If you already generated embeddings with an older tweetxvault version, run uv run tweetxvault embed --regen once after upgrading so stored vectors are rebuilt with the current normalized cosine-search setup.
Exporting
# Export all archived tweets to JSON
uv run tweetxvault export json
# Export a specific collection
uv run tweetxvault export json --collection bookmarks
uv run tweetxvault export json --collection tweets
# Export to a specific path
uv run tweetxvault export json --out ~/exports/my-bookmarks.json
# Export as a self-contained HTML viewer
uv run tweetxvault export html
uv run tweetxvault export html --collection likes --out ~/exports/likes.html
JSON exports now include normalized media, urls, and article sections alongside each exported tweet row.
HTML exports now render tweet media, URL metadata, and full article bodies when those rows exist in the archive.
Media + URL Enrichment
# Download all pending archived media files into the local data dir
uv run tweetxvault media download
# Only download photos
uv run tweetxvault media download --photos-only
# Fetch final URL, canonical URL, title, and description metadata
uv run tweetxvault unfurl
# Retry previously failed URL unfurls
uv run tweetxvault unfurl --retry-failed
Thread Expansion
# Expand archived tweets through TweetDetail to capture parents/context rows
uv run tweetxvault threads expand
# Expand a specific thread target by URL or ID
uv run tweetxvault threads expand https://x.com/dimitrispapail/status/2026531440414925307
uv run tweetxvault threads expand 2026531440414925307
# Re-fetch an explicit target even if it was already expanded before
uv run tweetxvault threads expand --refresh 2026531440414925307
Explicit thread targets are idempotent by default: previously expanded targets are skipped unless you pass --refresh. Linked status-URL targets are attempted at most once per run, even if the same target appears in multiple archived URL refs.
Article Refresh
# Refresh preview-only archived article rows via TweetDetail
uv run tweetxvault articles refresh
# Refresh every archived article row, not just preview-only ones
uv run tweetxvault articles refresh --all
# Refresh a specific article-bearing tweet by URL or ID
uv run tweetxvault articles refresh https://x.com/dimitrispapail/status/2026531440414925307
uv run tweetxvault articles refresh 2026531440414925307
Maintenance
# Compact the LanceDB archive (reduces file count after many syncs)

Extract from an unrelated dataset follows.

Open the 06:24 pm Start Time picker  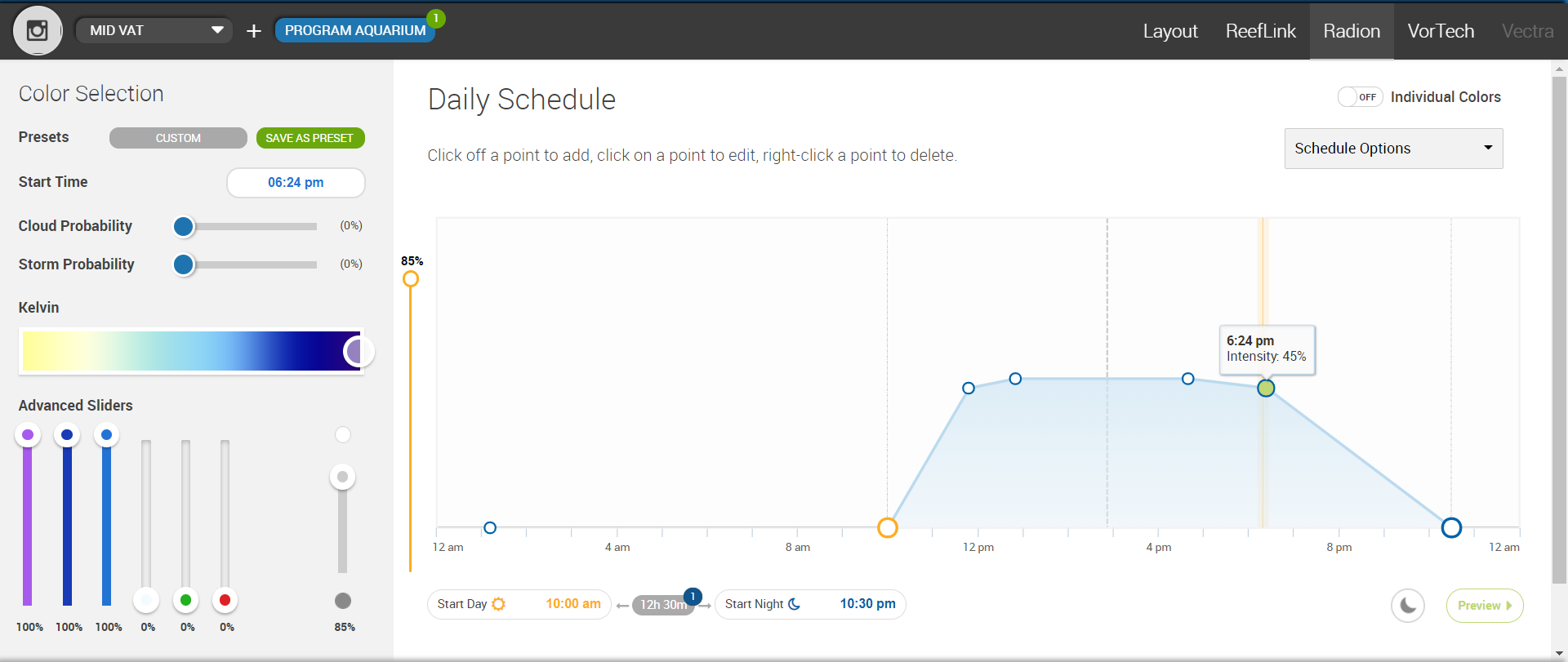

uv run tweetxvault optimize
# Rebuild normalized tweet fields and secondary objects from stored raw JSON,
# including any previously captured TweetDetail/thread-expansion payloads
uv run tweetxvault rehydrate
# Force-refresh query IDs from Twitter's JS bundles
uv run tweetxvault auth refresh-ids
Unattended sync via cron
# Sync bookmarks and likes every 6 hours
0 */6 * * * cd /path/to/tweetxvault && uv run tweetxvault sync all 2>> /tmp/tweetxvault.log
A process lock prevents overlapping runs.
Configuration
All configuration is optional. Defaults work out of the box with browser cookie extraction.
Sync tuning (config.toml or env vars)
| Setting | Default | Env var |
|---|---|---|
sync.page_delay |
2.0 s |
TWEETXVAULT_PAGE_DELAY |
sync.max_retries |
3 |
TWEETXVAULT_MAX_RETRIES |
sync.backoff_base |
2.0 s |
TWEETXVAULT_BACKOFF_BASE |
sync.cooldown_threshold |
3 consecutive 429s |
TWEETXVAULT_COOLDOWN_THRESHOLD |
sync.cooldown_duration |
300.0 s |
TWEETXVAULT_COOLDOWN_DURATION |
sync.timeout |
30.0 s |
TWEETXVAULT_TIMEOUT |
Data storage
Data paths are resolved by platformdirs so they follow OS conventions, but the current runtime target is Unix-like systems only. On Linux the defaults are:
| Purpose | Default path |
|---|---|
| Config | ~/.config/tweetxvault/ |
| Archive (LanceDB) | ~/.local/share/tweetxvault/archive.lancedb/ |
| Cache (query IDs) | ~/.cache/tweetxvault/ |
Override with XDG_CONFIG_HOME, XDG_DATA_HOME, XDG_CACHE_HOME.
How it works
tweetxvault calls Twitter's internal GraphQL API — the same endpoints the web app uses. It:
- Resolves session cookies (env/config/browser extraction)
- Discovers current GraphQL query IDs by parsing Twitter's JS bundles (with a 24h TTL cache and static fallbacks)
- Fetches timeline pages with the proper headers, feature flags, and cursor pagination
- Stores raw API responses + collection tweet rows + normalized secondary objects in a single LanceDB table
- Tracks sync state per collection so the next run picks up where it left off
Development
uv sync --extra embed
# Run tests
uv run pytest
# Lint and format
uv run ruff check
uv run ruff format --check
See docs/ for architecture docs, the implementation plan, and research notes.
Similar projects
- twitter-web-exporter — Browser extension (Tampermonkey/Violentmonkey) that intercepts Twitter's GraphQL responses in-page; exports bookmarks, likes, tweets, followers, and DMs to JSON/CSV/HTML with bulk media download
- tweethoarder — Python CLI archiver for likes, bookmarks, tweets, reposts, and home feed into SQLite with JSON/Markdown/CSV/HTML export
- Siftly — Self-hosted AI bookmark manager (Next.js + SQLite + Anthropic API) with entity extraction, vision analysis, and mindmap visualization
- TweetVault (helioLJ) — Self-hosted bookmark archive (Go + Next.js + PostgreSQL) with tag management; imports via twitter-web-exporter ZIP
- twitter-likes-export — Minimal Python scripts to export likes via Twitter's GraphQL API with optional media download
- download_twitter_likes — Playwright-based media downloader that scrolls your likes page and saves images/GIFs/videos
License
Apache 2.0
Project details
Download files
Download the file for your platform. If you're not sure which to choose, learn more about installing packages.
Source Distribution
Built Distribution
Filter files by name, interpreter, ABI, and platform.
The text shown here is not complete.